┌─ Текст для разбора

30 сентября 1917 года М. О. Гершензон писал Н. А. Бердяеву:
…Я думаю, что лучшие люди России разделились на две партии: партию сердца и партию идеи, идеологии; одним больно за живого человека, за нуждающихся и обремененных, другим – тебе в том числе – за государственность, за целость и мощь России… К обоим лагерям примкнули корыстные, дурные, – к Ленину – жадные, ищущие урвать себе клочок «счастья», к Струве и тебе – ищущие вернуть ранее завоеванное «счастье», промышленники и землевладельцы. Рабочие и крестьяне грабят Россию во имя личности, Рябушинский и Львов – во имя национальных ценностей!
В революционной демократии, которая вольно или невольно покрывала все это, люди не ощущали практической необходимости. Между тем Демократическое совещание породило еще один бесполезный институт – Предпарламент. Векторы эмоциональных устремлений культурных «верхов» и «низов» оказались разнонаправленными. Символично, что 25 октября 1917 года, в день захвата большевиками власти, в правосоциалистической газете меньшевик А. Н. Потресов заметил, что персонажам российского предпарламента история «обеспечит бессмертие комизма».
ЛЕВЫЙ МАРШ ИЛИ ПОГРОМНАЯ СТИХИЯ?
Некогда Ленин связывал ритм революции с «мерной поступью железных батальонов пролетариата». Происходило нечто иное. Сентябрь и октябрь сделались наиболее нервными, беспокойными и хаотичными месяцами революции.
Больным местом народного хозяйства оставалась инфраструктура, прежде всего железные дороги – именно с их проблемами связаны тяготы военных лет. Нельзя сказать, что в верхах этого не понимали. Еще в апреле новый министр путей сообщения Н. В. Некрасов пригласил Г. В. Плеханова возглавить комиссию по улучшению положения железнодорожников, а 27 мая издал документ, предусматривавший участие профсоюзов в управлении дорогами. Это была невиданная даже по тем временам мера. Справа этот циркуляр сравнивали с Приказом № 1. Впрочем, пронырливого Некрасова не любили даже однопартийцы-кадеты; похоже, у него не оставалось выбора. На посту министра он вел себя амбициозно и независимо: однажды его возмутило обращение предпринимателей, недовольных расследованием взятки «на какой-то южной железной дороге».

└─

### Задание
Продолжите приведенный выше текст о России осенью 1917 года, начиная сразу после его последнего предложения.

┌─ Исходные данные

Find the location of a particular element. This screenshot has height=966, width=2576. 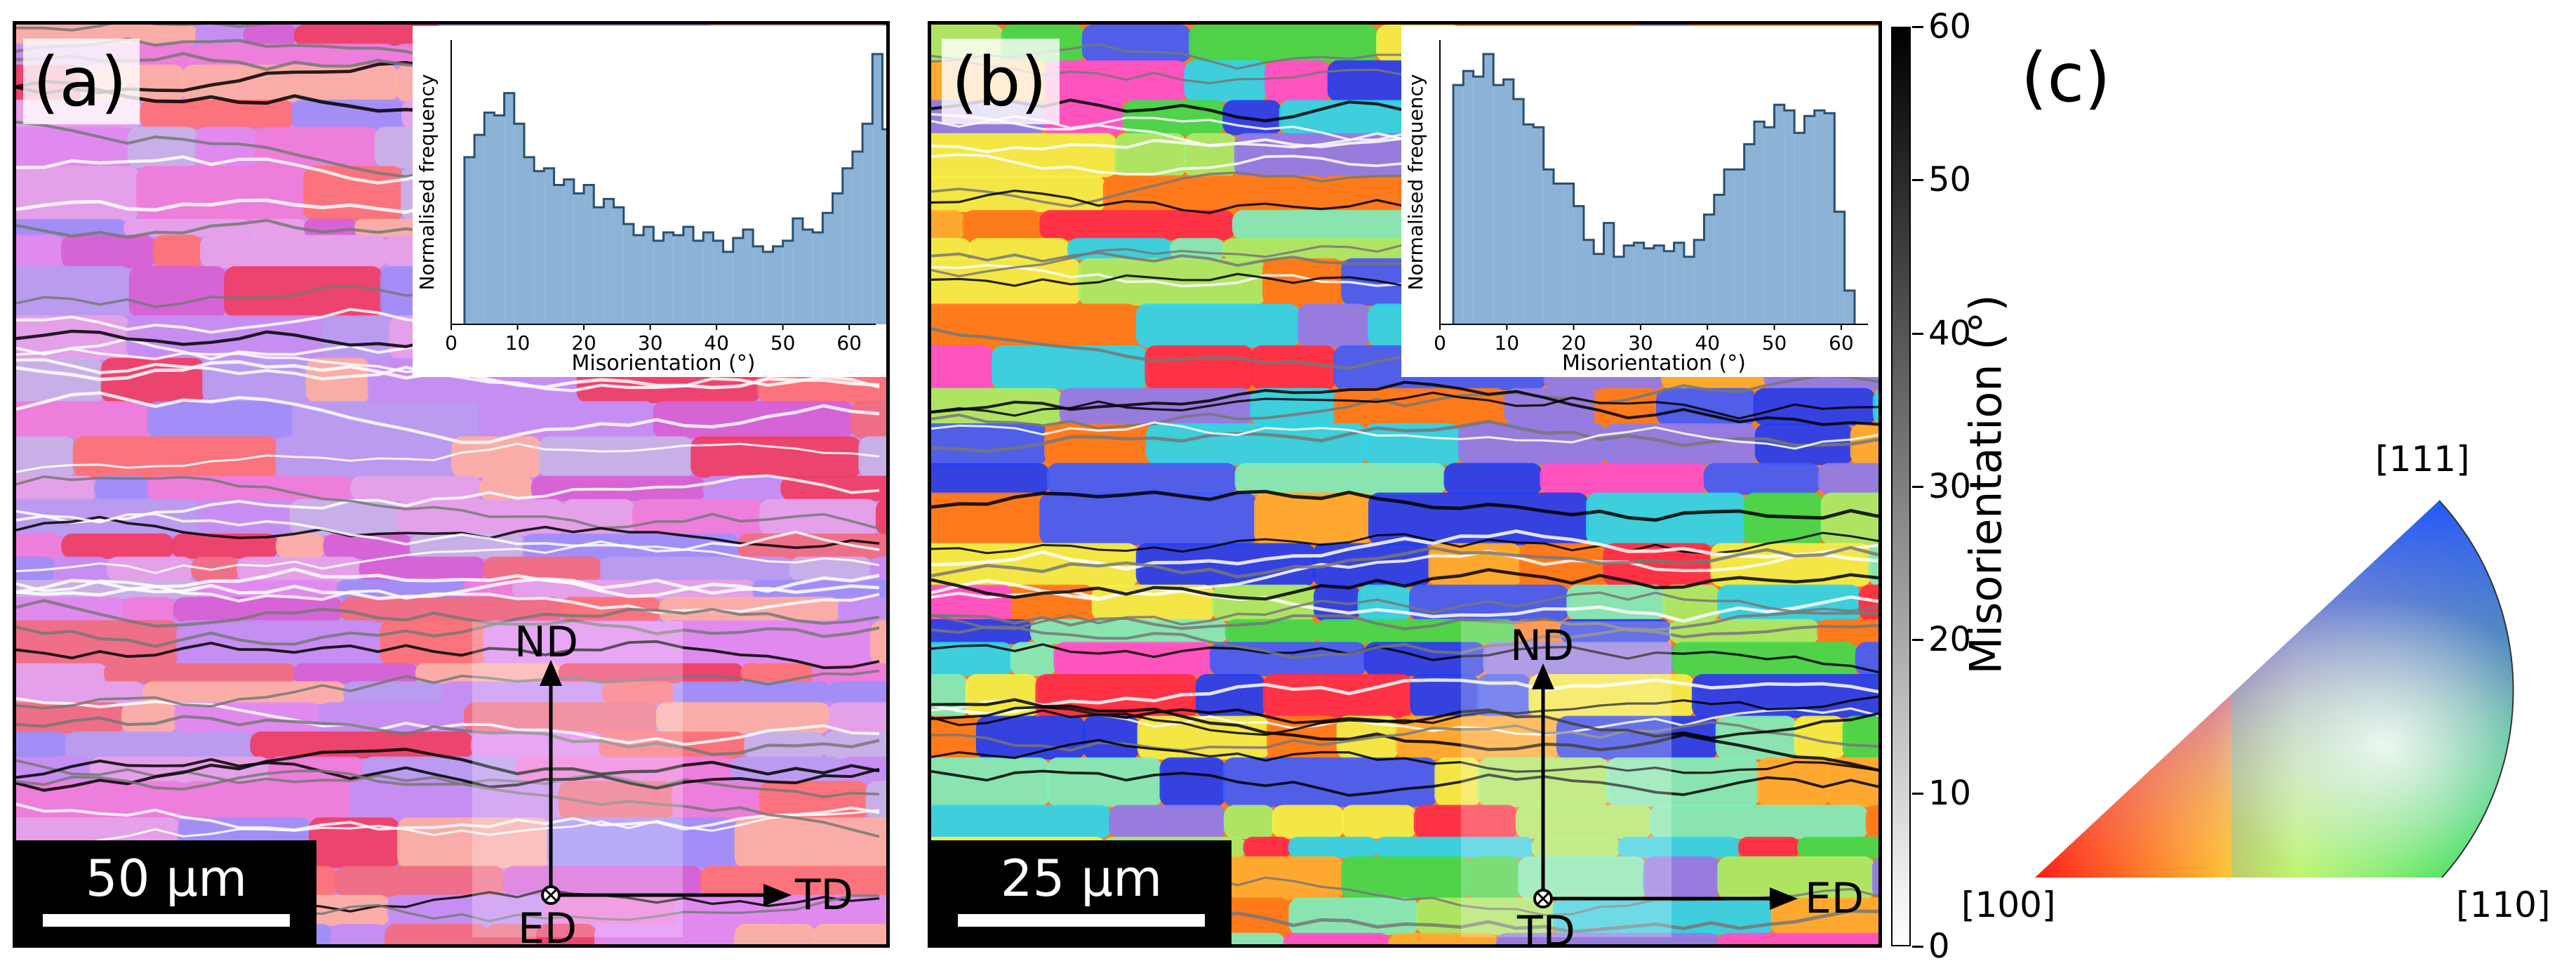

└─

### Ответ к заданию
Конечно, для общественного недовольства было множество объективных причин, однако таковые в России воспринимаются «субъективно». Еще в мае 1917 года министр финансов А. И. Шингарев сетовал, что «некоторые у нас забыли, что надо платить налоги». Он отмечал, что теперь, когда жалованье солдатам увеличено с 5 руб. до 7 руб. 50 коп., требуется 500 млн руб. дополнительных расходов. Повышение жалованья почтово-телеграфным служащим обойдется в 150 млн руб., железнодорожным служащим – в 350 млн, народным учителям – в 40 млн. Прибавка на дороговизну чиновникам составит 150 млн, повышение пенсий – еще 70–80 млн. А повышение окладов рабочим на частных предприятиях обошлось в 1,2 млрд руб. Однако люди, оказавшиеся на грани физического выживания, подобные доводы воспринимали по-своему: если речь идет о миллионах, значит, денег у правительства еще много.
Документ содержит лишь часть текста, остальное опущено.